▶ _DESCRIPTION OF THE TASK_: Of the entries below, return only those lines from the line with "GW中の休診日 (86, 903)" to the line with "[On Spotify] (630, 2525)", exactly, both included.

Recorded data

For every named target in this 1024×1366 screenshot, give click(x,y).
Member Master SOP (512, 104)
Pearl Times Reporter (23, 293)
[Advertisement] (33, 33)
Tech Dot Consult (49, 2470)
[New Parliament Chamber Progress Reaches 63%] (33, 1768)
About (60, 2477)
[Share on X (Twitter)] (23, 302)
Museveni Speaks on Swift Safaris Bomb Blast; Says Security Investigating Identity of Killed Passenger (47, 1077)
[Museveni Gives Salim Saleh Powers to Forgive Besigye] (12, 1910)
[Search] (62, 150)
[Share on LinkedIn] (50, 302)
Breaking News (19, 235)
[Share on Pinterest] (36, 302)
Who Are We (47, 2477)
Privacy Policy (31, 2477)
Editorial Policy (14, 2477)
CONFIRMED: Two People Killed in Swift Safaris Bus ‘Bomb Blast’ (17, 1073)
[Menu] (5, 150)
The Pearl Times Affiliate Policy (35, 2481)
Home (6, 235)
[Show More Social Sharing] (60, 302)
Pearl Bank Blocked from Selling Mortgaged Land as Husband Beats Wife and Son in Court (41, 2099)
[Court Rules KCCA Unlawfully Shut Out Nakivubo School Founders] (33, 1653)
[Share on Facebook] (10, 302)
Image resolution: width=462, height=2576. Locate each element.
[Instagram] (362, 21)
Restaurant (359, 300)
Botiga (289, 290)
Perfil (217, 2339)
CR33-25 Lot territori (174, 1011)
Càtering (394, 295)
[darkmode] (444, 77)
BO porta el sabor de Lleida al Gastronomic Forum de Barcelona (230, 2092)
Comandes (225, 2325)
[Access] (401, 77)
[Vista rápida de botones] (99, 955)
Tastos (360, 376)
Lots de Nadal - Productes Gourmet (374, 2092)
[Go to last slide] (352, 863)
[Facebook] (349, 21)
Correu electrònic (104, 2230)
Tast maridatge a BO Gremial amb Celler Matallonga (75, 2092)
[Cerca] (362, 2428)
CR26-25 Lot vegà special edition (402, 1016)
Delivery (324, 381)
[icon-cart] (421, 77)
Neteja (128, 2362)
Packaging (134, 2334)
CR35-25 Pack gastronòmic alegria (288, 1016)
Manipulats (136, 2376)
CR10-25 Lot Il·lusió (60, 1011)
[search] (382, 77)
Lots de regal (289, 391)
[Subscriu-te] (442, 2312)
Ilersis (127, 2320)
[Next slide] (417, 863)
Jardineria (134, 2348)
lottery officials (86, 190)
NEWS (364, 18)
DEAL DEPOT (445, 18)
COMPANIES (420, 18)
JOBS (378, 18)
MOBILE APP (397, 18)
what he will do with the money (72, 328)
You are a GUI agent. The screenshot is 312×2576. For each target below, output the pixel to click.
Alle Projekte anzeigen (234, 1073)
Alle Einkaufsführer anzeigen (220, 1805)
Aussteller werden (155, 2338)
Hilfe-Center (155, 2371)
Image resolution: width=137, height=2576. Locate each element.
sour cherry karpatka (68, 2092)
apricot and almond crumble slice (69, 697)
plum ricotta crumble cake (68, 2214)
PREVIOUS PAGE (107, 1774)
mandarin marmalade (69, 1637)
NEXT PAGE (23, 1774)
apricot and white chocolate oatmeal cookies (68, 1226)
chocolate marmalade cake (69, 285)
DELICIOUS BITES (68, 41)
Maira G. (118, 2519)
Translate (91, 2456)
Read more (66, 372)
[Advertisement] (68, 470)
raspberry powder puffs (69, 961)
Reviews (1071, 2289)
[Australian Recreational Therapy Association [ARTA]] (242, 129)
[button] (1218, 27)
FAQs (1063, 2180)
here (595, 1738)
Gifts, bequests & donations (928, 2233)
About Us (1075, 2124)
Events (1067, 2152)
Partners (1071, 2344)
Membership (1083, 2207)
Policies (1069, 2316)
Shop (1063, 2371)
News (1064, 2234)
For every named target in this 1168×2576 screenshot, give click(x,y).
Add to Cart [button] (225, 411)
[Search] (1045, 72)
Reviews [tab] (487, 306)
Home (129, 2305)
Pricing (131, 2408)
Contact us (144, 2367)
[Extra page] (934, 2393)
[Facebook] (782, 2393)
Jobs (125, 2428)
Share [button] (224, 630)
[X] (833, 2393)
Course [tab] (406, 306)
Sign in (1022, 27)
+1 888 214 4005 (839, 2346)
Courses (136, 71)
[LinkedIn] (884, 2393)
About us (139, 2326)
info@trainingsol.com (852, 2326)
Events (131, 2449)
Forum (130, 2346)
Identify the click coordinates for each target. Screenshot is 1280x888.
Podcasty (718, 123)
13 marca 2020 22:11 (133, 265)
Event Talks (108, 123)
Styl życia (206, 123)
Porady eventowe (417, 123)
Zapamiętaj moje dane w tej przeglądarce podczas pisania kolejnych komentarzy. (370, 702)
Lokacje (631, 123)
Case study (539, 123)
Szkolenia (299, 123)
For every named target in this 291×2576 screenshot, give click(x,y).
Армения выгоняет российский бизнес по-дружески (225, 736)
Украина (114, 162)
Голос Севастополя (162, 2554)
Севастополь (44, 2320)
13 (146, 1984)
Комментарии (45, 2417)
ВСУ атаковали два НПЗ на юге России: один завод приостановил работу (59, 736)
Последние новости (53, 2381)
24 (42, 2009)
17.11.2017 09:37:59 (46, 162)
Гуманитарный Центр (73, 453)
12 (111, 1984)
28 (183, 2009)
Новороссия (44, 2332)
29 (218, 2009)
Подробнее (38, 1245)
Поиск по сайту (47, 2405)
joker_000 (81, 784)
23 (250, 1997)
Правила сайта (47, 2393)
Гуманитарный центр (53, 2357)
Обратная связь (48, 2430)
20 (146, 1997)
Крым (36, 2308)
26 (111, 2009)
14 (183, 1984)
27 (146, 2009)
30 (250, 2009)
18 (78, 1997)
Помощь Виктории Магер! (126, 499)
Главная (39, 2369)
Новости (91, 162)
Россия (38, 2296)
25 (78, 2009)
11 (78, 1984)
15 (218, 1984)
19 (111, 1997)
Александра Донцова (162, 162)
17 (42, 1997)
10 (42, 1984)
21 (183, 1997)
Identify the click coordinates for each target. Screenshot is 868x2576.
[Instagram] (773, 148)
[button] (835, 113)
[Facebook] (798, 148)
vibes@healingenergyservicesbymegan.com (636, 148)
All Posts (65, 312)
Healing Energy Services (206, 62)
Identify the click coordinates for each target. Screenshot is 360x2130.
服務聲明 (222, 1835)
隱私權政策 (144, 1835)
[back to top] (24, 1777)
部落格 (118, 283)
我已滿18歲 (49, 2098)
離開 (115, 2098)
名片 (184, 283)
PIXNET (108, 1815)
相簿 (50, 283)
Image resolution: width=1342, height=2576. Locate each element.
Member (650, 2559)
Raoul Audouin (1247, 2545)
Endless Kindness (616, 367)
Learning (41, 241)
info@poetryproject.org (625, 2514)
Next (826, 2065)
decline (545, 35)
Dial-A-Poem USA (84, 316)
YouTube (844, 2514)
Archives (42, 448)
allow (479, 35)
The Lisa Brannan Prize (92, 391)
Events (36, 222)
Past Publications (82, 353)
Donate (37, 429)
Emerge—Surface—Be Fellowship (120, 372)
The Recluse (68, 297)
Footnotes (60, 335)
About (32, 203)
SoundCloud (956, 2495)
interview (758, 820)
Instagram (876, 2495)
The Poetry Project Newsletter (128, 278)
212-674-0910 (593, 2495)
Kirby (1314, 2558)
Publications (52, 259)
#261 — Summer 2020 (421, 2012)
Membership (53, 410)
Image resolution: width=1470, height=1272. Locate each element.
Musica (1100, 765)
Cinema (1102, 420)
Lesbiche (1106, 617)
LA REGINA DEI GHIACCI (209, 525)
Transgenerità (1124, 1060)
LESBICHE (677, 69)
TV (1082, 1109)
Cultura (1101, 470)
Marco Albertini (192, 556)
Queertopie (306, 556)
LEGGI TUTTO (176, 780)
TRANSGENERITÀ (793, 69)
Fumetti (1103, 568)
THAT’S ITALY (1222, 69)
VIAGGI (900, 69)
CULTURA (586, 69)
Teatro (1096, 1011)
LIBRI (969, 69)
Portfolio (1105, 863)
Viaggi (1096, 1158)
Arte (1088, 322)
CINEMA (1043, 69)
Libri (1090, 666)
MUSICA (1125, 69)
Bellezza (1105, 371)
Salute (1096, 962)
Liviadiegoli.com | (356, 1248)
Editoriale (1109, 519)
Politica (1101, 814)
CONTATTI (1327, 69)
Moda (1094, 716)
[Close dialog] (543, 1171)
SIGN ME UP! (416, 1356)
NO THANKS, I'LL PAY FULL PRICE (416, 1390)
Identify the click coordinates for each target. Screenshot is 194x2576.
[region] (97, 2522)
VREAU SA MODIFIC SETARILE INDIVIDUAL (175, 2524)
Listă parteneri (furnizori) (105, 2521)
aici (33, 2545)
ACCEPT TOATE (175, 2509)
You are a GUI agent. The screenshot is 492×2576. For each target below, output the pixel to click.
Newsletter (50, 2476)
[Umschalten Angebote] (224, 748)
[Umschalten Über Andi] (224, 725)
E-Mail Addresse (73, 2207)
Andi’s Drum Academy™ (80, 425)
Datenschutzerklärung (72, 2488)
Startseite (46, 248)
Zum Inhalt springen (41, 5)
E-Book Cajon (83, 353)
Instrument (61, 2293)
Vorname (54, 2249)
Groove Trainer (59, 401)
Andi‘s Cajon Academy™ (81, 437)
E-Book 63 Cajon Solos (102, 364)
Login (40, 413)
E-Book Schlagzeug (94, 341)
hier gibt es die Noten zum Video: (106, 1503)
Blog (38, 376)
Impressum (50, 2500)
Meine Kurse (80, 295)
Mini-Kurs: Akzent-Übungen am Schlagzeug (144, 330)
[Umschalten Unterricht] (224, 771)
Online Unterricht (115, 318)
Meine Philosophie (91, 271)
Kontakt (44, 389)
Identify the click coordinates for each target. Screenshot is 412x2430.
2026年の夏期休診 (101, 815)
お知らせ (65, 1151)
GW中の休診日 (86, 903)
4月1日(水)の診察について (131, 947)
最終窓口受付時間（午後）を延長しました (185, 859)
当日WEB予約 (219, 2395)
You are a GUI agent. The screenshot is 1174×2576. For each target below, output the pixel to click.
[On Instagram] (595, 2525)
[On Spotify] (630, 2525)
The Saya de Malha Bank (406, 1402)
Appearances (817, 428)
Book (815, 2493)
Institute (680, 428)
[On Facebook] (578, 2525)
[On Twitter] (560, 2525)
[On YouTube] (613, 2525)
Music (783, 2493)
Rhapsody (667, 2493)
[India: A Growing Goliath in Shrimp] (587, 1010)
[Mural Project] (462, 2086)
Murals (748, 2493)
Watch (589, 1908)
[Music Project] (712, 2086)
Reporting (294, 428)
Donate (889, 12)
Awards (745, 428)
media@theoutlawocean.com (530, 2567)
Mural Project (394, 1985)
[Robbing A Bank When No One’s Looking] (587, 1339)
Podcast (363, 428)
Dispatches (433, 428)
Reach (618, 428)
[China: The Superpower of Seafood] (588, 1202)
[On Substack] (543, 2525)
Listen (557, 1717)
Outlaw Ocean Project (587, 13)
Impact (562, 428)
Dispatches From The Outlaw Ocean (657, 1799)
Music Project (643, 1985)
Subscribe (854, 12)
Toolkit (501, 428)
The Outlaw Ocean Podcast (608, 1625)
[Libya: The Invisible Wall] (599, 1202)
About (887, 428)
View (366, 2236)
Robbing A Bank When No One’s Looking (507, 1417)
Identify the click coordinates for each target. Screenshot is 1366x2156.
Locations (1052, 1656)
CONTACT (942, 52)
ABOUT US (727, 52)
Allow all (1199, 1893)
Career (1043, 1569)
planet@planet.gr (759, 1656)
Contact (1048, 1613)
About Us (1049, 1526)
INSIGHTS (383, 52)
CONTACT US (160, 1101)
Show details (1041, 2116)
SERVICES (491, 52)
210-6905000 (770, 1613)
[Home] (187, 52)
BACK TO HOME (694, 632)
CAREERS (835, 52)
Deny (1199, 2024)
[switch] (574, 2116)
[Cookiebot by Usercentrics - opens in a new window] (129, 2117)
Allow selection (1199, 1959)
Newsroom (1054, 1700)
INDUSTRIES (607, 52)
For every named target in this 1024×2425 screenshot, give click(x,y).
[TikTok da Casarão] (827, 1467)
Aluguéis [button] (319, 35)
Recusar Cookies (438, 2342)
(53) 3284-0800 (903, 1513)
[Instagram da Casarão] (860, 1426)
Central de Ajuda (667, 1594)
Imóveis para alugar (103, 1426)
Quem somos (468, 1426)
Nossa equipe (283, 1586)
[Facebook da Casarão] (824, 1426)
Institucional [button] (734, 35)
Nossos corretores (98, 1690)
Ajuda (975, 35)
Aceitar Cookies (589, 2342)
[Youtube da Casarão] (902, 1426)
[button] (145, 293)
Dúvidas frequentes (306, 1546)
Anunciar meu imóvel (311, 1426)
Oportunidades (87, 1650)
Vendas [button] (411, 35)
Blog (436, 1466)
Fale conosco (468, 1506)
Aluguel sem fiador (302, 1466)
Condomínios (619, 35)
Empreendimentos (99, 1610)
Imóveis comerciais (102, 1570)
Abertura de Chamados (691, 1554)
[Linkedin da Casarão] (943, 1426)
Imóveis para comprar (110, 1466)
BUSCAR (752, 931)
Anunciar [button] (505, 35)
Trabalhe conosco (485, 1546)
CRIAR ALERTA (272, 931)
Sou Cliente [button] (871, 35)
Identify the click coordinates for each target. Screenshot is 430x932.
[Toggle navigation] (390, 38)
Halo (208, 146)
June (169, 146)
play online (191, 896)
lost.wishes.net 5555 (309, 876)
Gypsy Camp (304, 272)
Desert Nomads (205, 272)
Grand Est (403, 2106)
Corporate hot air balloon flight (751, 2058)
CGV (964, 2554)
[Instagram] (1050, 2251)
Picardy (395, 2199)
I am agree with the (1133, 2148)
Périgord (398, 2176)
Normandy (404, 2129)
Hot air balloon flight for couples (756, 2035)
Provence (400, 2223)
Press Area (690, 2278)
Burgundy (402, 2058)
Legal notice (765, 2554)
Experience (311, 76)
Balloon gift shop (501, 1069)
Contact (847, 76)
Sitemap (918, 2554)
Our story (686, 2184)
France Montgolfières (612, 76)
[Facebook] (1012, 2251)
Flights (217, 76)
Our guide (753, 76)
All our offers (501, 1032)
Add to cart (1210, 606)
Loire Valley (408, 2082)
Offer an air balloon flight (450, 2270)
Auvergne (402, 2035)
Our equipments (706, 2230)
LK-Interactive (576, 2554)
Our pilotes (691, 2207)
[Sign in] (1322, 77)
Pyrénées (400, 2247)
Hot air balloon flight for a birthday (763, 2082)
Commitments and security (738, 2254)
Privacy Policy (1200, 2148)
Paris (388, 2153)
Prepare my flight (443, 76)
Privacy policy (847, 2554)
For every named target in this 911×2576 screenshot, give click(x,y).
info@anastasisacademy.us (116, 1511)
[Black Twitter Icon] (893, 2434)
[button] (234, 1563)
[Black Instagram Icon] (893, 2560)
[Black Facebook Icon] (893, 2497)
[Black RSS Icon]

▶ _FINISHED EXERCISE_:
GW中の休診日 (86, 903)
4月1日(水)の診察について (131, 947)
最終窓口受付時間（午後）を延長しました (185, 859)
当日WEB予約 (219, 2395)
You are a GUI agent. The screenshot is 1174×2576. For each target below, output the pixel to click.
[On Instagram] (595, 2525)
[On Spotify] (630, 2525)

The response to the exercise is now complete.